== Data records ==
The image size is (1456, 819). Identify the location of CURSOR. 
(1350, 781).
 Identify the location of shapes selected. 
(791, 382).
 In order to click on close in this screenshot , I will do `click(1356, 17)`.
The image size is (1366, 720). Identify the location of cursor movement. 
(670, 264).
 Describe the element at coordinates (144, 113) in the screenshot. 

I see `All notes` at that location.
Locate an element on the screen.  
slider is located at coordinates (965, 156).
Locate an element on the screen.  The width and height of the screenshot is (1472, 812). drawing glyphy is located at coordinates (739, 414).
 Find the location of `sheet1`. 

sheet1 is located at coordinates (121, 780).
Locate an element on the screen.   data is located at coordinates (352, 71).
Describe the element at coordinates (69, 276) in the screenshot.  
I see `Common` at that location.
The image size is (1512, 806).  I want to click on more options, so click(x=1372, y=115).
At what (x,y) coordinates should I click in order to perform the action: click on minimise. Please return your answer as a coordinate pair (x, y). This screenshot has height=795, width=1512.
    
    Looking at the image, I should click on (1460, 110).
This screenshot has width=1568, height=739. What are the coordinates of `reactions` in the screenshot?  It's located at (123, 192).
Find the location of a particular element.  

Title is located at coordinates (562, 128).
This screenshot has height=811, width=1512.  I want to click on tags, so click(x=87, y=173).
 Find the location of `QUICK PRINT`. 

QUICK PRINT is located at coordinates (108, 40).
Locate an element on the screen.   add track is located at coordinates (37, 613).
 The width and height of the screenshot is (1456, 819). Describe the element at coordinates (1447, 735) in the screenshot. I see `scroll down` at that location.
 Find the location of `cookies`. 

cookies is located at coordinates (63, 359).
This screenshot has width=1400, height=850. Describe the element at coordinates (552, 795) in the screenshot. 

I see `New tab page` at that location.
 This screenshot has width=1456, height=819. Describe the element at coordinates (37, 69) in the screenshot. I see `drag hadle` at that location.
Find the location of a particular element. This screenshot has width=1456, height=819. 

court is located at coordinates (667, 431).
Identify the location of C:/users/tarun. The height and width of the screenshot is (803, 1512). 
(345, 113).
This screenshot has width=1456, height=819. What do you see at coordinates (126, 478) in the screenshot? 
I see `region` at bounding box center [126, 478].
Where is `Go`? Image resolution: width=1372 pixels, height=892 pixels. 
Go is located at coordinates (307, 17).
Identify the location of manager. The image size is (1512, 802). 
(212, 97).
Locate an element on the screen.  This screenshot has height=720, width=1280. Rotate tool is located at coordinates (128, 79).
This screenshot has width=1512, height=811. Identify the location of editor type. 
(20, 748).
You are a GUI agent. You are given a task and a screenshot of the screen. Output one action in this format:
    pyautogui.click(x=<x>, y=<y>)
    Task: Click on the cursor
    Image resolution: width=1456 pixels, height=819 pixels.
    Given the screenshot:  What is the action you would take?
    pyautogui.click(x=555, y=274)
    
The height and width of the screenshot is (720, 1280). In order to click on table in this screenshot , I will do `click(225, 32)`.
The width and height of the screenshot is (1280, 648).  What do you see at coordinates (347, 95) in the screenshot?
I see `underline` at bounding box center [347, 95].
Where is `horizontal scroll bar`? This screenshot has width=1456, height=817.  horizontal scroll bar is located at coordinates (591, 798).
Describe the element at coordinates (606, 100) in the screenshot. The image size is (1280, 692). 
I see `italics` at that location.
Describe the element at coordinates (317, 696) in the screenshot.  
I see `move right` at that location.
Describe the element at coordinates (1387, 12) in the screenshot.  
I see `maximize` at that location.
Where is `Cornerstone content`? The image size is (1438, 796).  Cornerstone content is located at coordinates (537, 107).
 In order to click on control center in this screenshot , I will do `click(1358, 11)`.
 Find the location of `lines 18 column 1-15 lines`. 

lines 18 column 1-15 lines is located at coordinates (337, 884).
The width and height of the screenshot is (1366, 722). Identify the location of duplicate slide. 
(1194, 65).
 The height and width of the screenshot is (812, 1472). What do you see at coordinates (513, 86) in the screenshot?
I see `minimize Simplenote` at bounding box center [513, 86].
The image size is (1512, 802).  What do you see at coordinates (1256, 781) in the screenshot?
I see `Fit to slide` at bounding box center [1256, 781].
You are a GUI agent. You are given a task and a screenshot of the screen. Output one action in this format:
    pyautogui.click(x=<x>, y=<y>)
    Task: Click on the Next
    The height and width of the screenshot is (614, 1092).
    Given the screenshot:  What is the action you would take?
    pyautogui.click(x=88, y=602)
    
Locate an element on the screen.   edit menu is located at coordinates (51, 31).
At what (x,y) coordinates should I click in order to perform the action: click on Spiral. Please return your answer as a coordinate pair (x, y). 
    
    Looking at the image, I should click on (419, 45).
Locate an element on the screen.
===
- _What to produce_
Reproduce verbatim the records from the line containing "Describe the element at coordinates (69, 276)" through the line containing "The width and height of the screenshot is (1456, 819).", including both of those lines.

- _Exercise output_
Describe the element at coordinates (69, 276) in the screenshot.  
I see `Common` at that location.
The image size is (1512, 806).  I want to click on more options, so click(x=1372, y=115).
At what (x,y) coordinates should I click in order to perform the action: click on minimise. Please return your answer as a coordinate pair (x, y). This screenshot has height=795, width=1512.
    
    Looking at the image, I should click on (1460, 110).
This screenshot has width=1568, height=739. What are the coordinates of `reactions` in the screenshot?  It's located at (123, 192).
Find the location of a particular element.  

Title is located at coordinates (562, 128).
This screenshot has height=811, width=1512.  I want to click on tags, so click(x=87, y=173).
 Find the location of `QUICK PRINT`. 

QUICK PRINT is located at coordinates (108, 40).
Locate an element on the screen.   add track is located at coordinates (37, 613).
 The width and height of the screenshot is (1456, 819). Describe the element at coordinates (1447, 735) in the screenshot. I see `scroll down` at that location.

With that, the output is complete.